Tragödie in fünf Akten mit Vorspiel und Epilog | von Karl Kraus

Die unwahrscheinlichsten Taten, die hier gemeldet werden, sind wirklich geschehen; ich habe gemalt, was sie nur taten. Die unwahrscheinlichsten Gespräche, die hier geführt werden, sind wörtlich gesprochen worden; die grellsten Erfindungen sind Zitate …«
Das schreibt Karl Kraus, einer der größten Publizisten und Schriftsteller Österreichs, gleich im Vorwort zu seinem Dramenmonument »Die letzten Tage der Menschheit«, in dem er sich mit dem Ersten Weltkrieg auseinandersetzt. Das Besondere: Kraus widmet sich darin nicht der Hölle an der Front. Der Fokus liegt vielmehr auf jenen, die aus sicherer Entfernung im Hinterland den Ersten Weltkrieg erleben, verfolgen, bejubeln und davon profitieren. Tragisches und absurd Komisches gehen dabei Hand in Hand. Über ein Viertel des Textes ist Originalmaterial aus Zeitungen, militärischen Tagesbefehlen, Gerichtsverfahren, Briefen, Predigten und Gesprächen seiner Zeitgenossen. Es handelt sich dabei um keine stringente Handlungsabfolge, sondern um 220 Szenen mit realen Figuren. Mit dabei sind die Kaiser Franz Joseph und Wilhelm II., Soldaten, Pastoren, Journalisten und Zeitungsabonnenten und viele mehr. Die Zitate offenbaren gedankenlose Rücksichtslosigkeit, Dummheit und Verlogenheit. Mit gnadenlosem Wortwitz und bitterer Satire entlarvt Karl Kraus die Unmenschlichkeit und Absurdität des Krieges.

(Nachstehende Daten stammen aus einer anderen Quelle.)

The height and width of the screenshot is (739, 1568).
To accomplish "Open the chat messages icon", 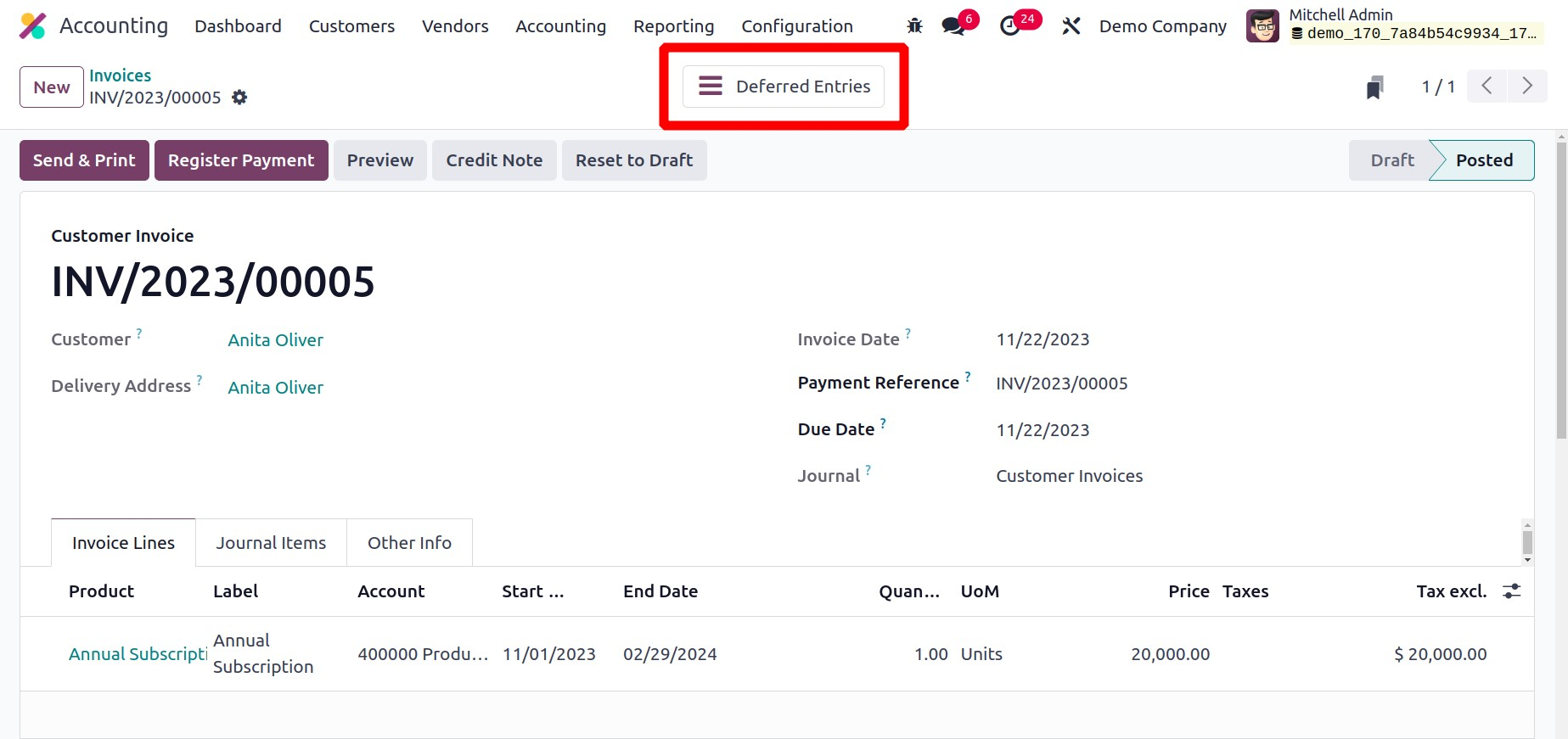I will [953, 26].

Wir lernen Kriegsberichterstatter kennen, die die Auflagen ihrer Medien durch möglichst sensationslüsterne Schilderungen steigern wollen, und erleben Firmenbesitzer, die Angst vor Frieden haben, weil sie durch den Krieg große Profite einfahren. Offiziere werden vorgeführt, die sich in Sicherheit an Festmahlen laben,während ihre Soldaten verhungern und erfrieren. Verbunden werden die Szenen durch zwei Figuren, die in Streitgesprächen das Geschehen kommentieren. Der Optimist befürwortet den Krieg: »Die Guten werden besser und die Schlechten gut. Der Krieg läutert.« Der Nörgler, dem Karl Kraus seine eigene Position in den Mund legt, verabscheut den Krieg: »Er nimmt den Guten den Glauben, wenn er ihnen nicht das Leben nimmt, und er macht die Schlechten schlechter.« Eine der schlimmsten Illusionen über den Krieg besteht laut dem Nörgler in der Rede von dessen regenerativer Kraft und dem Glauben, die Zivilisation werde aus der Katastrophe erneuert hervorgehen.

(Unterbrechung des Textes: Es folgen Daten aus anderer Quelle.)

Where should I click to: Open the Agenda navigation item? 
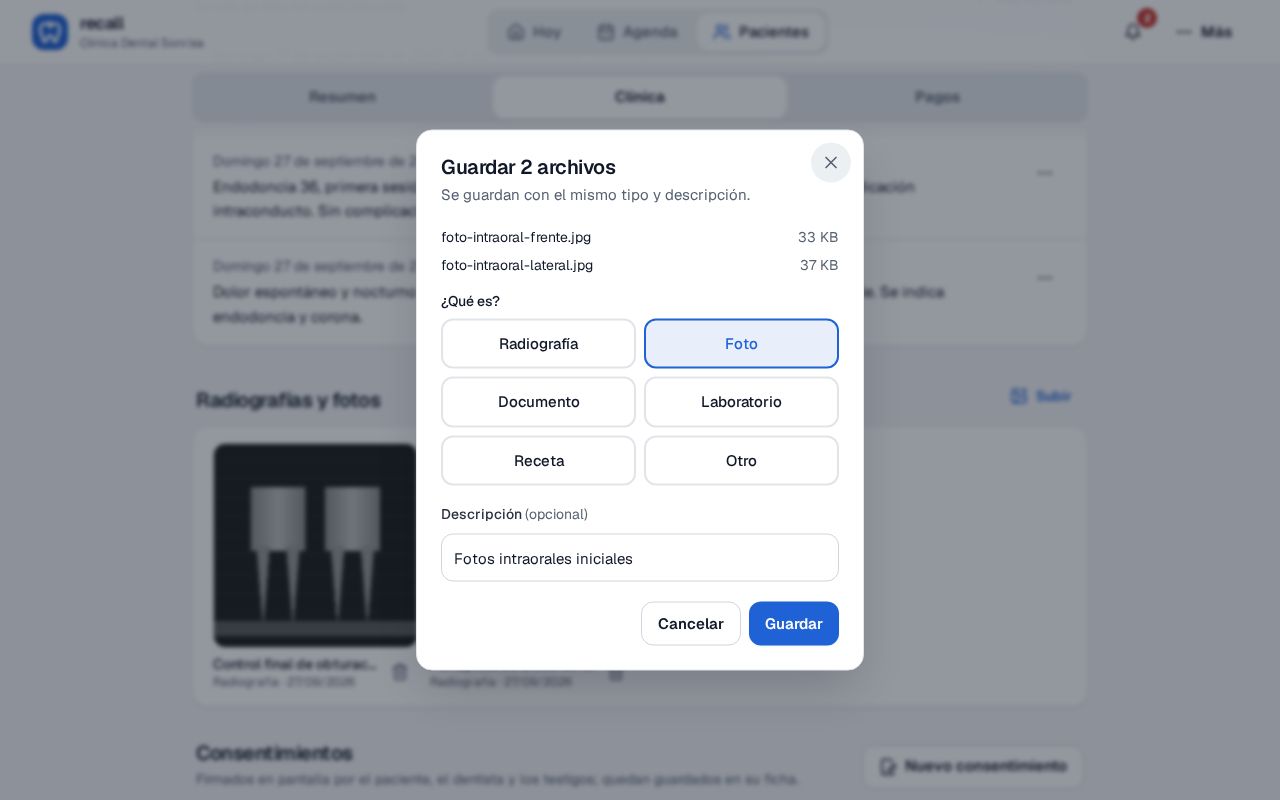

Die Botschaft dieses monumentalen Werkes ist klar: Frieden ist das Erfordernis allen politischen Handelns. »Die letzten Tage der Menschheit«, entstanden zwischen 1915 und 1922, gilt heute als einer der bedeutendsten pazifistischen Texte der jüngeren Literaturgeschichte. Er lässt jene Mechanismen erkennen, die Kriege entstehen lassen und am Laufen halten, und macht deutlich, wie sich alle zivilisatorischen Gewissheiten unter dem Einfluss der Propaganda auflösen.